Purpose: This project explored the circumstances under which two promising quasi-experimental designs can produce estimates of program impacts that are valid, precise and generalizable.

  • Part I of the project focused on the regression discontinuity design (RDD), which estimates program impacts by taking advantage of situations in which applicants are assigned to an education program based on whether they fall above or below some exogenous cutoff on a pre-determined assignment variable. Under certain conditions, a comparison of average outcomes for applicants just above and below the cutoff can be used to estimate the program's impact. The primary purpose of Part I was to explore how far the sample can be expanded beyond the cutoff and still obtain internally valid results and the implications that such expansion has for statistical power and generalizability.
  • Part II of the project focused on the comparative interrupted time series (CITS) design, which estimates the effect of a program by comparing the treatment group's deviation from its historical trend on the key outcome to a comparing group's corresponding deviation from its trend. The primary purpose of Part II was to examine whether the CITS research design can be used to obtain an unbiased estimate of program impacts, and if so, under what conditions this can be achieved.
  • Part III of the project examined the properties of a "combined approach" that integrated the elements of both the RDD and CITS research designs and that should in principle yield the benefits of both methods.

Project Activities: The properties of these designs will be explored in the context of estimating the impact of the federal Reading First program. The analyses will be based on a time-series cross-sectional dataset of one large state's 766 elementary schools, for the 1998–99 to 2005–06 school years.

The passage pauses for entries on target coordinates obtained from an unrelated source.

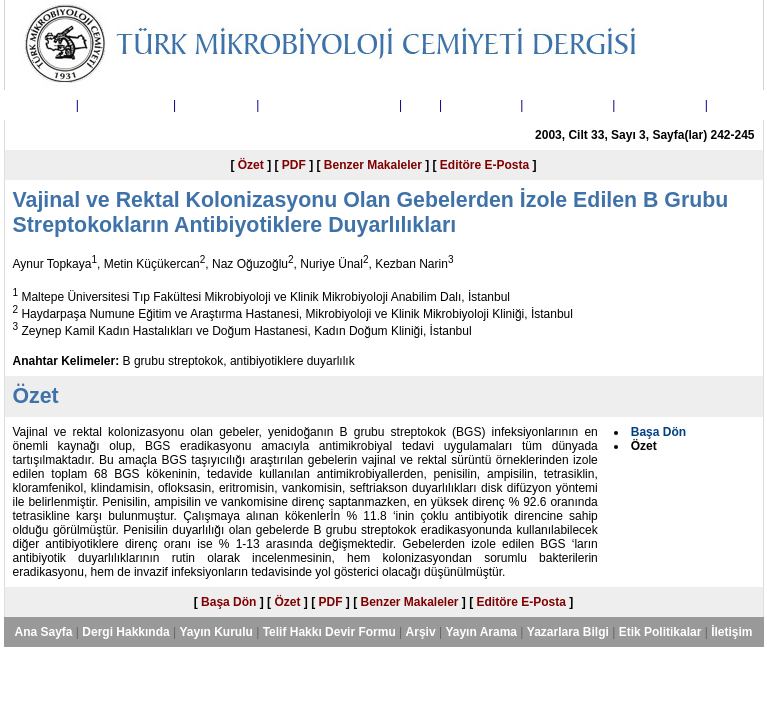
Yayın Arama (481, 105)
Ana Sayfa (43, 105)
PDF (294, 165)
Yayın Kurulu (215, 105)
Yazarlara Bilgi (568, 105)
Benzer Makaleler (373, 165)
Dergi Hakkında (125, 105)
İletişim (731, 105)
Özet (251, 165)
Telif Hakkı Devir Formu (329, 105)
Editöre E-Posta (484, 165)
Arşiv (421, 105)
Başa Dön (228, 602)
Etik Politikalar (660, 105)
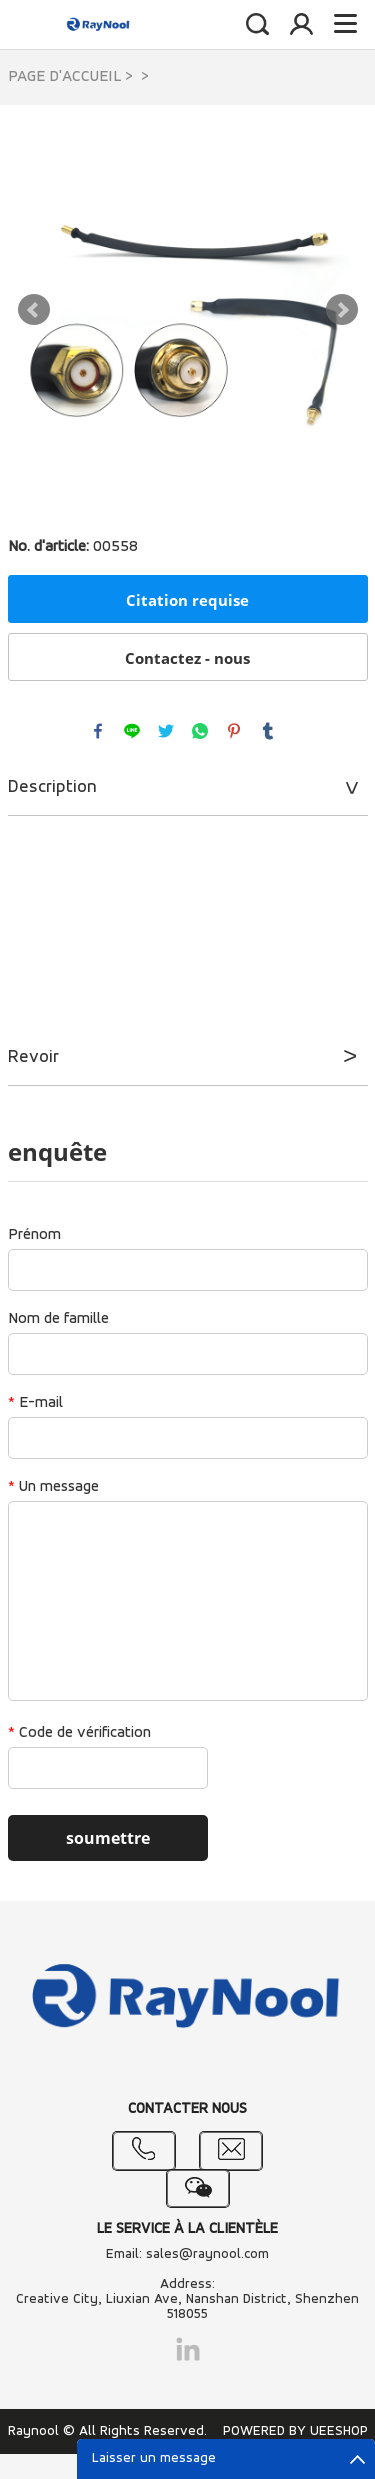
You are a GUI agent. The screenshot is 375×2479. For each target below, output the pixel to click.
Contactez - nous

This school-level dataset will include third grade reading achievement scores on state tests (the target outcome of Reading First), the rating scores of the 199 schools that applied for Reading First funding in the state's first year of allocation decisions, and information on school characteristics and their local context. School year 2004–2005 was the first year in which Reading First funds were used by schools. Therefore, the dataset will include 6 years of baseline pre-intervention data and 2 years of follow-up post-intervention data.

Part I of the study will use the 199 schools in the state that received Reading First ratings to study the statistical trade-offs of expanding the sample in a RDD study. The research will start with a subset of schools whose ratings cluster around the cutoff point and then gradually expand the sample to include more schools on both sides of the cutoff point. This gradual expansion of sample size will allow the observation of changes in the functional form of the rating variable (the precision) as well as the magnitude of estimated impacts of Reading First. Part II of the study will use the estimated impact from the RDD analysis in Part I as an unbiased benchmark against which to evaluate the validity and precision of the CITS results. The impact of Reading First will be estimated based on various approaches for identifying matched comparisons groups (different matching covariates, different lengths of baseline period, different selection methods). Part III of the project will examine what can be gained by conducting an RDD analysis of deviations from expected trend during the intervention, such as whether the sample can be expanded further from the cutoff point when deviations from trends in reading scores are used rather than observed levels.

Products and Publications

Journal article, monograph, or newsletter

Jacob, R., Somers, M. A., Zhu, P., and Bloom, H. (2016). The Validity of the Comparative Interrupted Time Series Design for Evaluating the Effect of School-Level Interventions. Evaluation Review, 40(3), 167–198.

Nongovernment report, issue brief, or practice guide

Jacob, R.T., Zhu, P., Somers, M.A., and Bloom, H.S. (2012). A Practical Guide to Regression Discontinuity. New York: MDRC.

Somers, M. A., Zhu, P., Jacob, R., and Bloom, H. (2013). The Validity and Precision of the Comparative Interrupted Time Series Design and the Difference-in-Difference Design in Educational Evaluation. MDRC.